Мой мозг не в состоянии адекватно обработать услышанное. Информация не вмещается в оперативную память, а на жёсткий диск записывать нельзя.
- И ещё кое-что: после развода я, прежде чем продать дом, решила сделать ремонт. Строители нашли камеры в нашей спальне - три штуки, Дамиен. Три!
Я давлю пальцами на свои глаза: Боже, дай мне сил.
- Ева… - шепчу, - ты получала их?
- Да.
Твою ж мать… Как жить в этом мире дальше? Как?
Однако это ещё не конец! Мелания - моя первая жена, женщина, однажды ставшая частью моей жизни, добивает меня, метнув ядовитое копьё прямо в сердце:
- Но и я должна признаться кое в чём, - Мел с шумом выдыхает. - Где-то в это же самое время, может быть, месяцем или парой раньше, Ева звонила тебе. ТОГДА.
И Мелания произносит это «тогда» с особенной интонацией, вкладывая в него смысл, от осознания которого мне не больно, нет… меня с непреодолимой силой давит, сжимает в «ничто» она - ВИНА.
- И я взяла трубку, - заканчивает.
Господи, как же больно! Больно-больно-больно…
Бог! Дай сил выдержать, не сломаться!
Мой взгляд, само собой, не отрывается от Евы, а она тоже смотрит на меня, и я вижу, как усталое безразличие рассеивается в её глазах, уступая место влаге. Я не знаю, кому из нас хуже в это мгновение - ей, хранящей в памяти трагедию, раздавившую её психику, или мне, осознающему всю масштабность собственной ВИНЫ. Она давит меня, крушит, ломает, уничтожает достоинство, честь, гордость и просто мужчину:
Она звонила мне! Звонила! Всё-таки звонила!
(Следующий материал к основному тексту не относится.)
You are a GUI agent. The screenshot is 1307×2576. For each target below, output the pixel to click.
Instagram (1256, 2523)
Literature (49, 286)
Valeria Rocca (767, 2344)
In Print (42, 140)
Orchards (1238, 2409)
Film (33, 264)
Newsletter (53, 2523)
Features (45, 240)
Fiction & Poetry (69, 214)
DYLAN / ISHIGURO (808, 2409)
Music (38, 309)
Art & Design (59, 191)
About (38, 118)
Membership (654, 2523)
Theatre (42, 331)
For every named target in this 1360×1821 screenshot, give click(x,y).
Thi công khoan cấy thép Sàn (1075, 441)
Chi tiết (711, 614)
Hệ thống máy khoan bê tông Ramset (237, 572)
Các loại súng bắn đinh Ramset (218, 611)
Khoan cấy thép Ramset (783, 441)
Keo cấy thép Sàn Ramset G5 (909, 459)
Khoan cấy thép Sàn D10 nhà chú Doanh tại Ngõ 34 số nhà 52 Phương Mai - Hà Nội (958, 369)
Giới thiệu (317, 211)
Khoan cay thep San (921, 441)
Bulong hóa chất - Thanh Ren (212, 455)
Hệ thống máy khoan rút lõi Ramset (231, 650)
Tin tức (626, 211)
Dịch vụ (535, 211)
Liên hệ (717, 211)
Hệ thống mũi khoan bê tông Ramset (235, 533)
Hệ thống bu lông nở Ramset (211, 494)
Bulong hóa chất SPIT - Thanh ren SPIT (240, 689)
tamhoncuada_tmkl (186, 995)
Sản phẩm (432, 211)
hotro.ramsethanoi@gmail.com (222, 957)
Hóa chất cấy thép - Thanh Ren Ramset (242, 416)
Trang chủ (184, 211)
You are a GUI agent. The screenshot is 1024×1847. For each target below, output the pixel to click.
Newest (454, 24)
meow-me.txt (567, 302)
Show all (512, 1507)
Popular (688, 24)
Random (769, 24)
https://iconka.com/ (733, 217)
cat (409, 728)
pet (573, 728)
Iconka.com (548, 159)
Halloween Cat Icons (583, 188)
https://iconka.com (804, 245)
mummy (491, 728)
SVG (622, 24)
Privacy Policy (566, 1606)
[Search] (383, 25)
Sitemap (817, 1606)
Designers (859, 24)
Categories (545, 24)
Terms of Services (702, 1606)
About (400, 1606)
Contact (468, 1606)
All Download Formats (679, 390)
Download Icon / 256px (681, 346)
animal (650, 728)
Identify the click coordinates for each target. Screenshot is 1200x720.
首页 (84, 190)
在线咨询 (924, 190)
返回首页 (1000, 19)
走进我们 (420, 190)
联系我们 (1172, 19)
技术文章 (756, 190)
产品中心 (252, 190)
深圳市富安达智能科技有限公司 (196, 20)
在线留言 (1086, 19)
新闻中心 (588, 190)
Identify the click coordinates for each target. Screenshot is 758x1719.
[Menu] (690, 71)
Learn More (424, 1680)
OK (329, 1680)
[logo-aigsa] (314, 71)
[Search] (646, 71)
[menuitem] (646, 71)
В тот день, когда я узнал о дочери, с языка рвался банальный вопрос: «Почему не сказала? У меня ведь было право знать!». Но я изо всех сил прикусил его зубами, да так, что до крови пробил: уже нет ни смысла в этом вопросе, ни морального права его задавать. Вопрос - претензия, напоминание о правах. Каких, к чёрту, правах?! Я ведь давал обещание, что всегда приму её звонок, сам отвечу: «Ты услышишь мой голос» - так ведь, кажется, сказал?
Глаза в глаза. Матерь Божья, что я за человек?
- Ты звонила? – мой голос трескается, как тонкий лёд.
- Да.
- Что хотела сказать? - тихонько вымаливаю.
Но Ева милосердна: резко поворачивает голову и взглядом, будто ядром, ударяет мою бывшую жену:
- Хватит рвать ему душу!
Откуда только силы взялись, столько экспрессии, ненависти и злости!
- Остановись! Это всё в прошлом! У тебя НЕТ права! – почти кричит.
- А речь не о правах: ПУСТЬ ОН ЗНАЕТ! – Мел повышает голос в ответ.
Мел смотрит на меня с ещё большей ненавистью, нежели Ева на неё:
- Она звонила, хотела поговорить с тобой, предупредила, что это важно и касается тебя, но я знала, о чем пойдёт речь. Не спрашивай, откуда! Почувствовала! Да! Я знала, что между вами было. Что ты так уставился? Конечно, знала: какая женщина не почувствует, если муж к ней не прикасается, всё ищет повод свалить на ночь, погонять на автобане?! Я догадалась… и припугнула её, что мы уедем. И она поверила.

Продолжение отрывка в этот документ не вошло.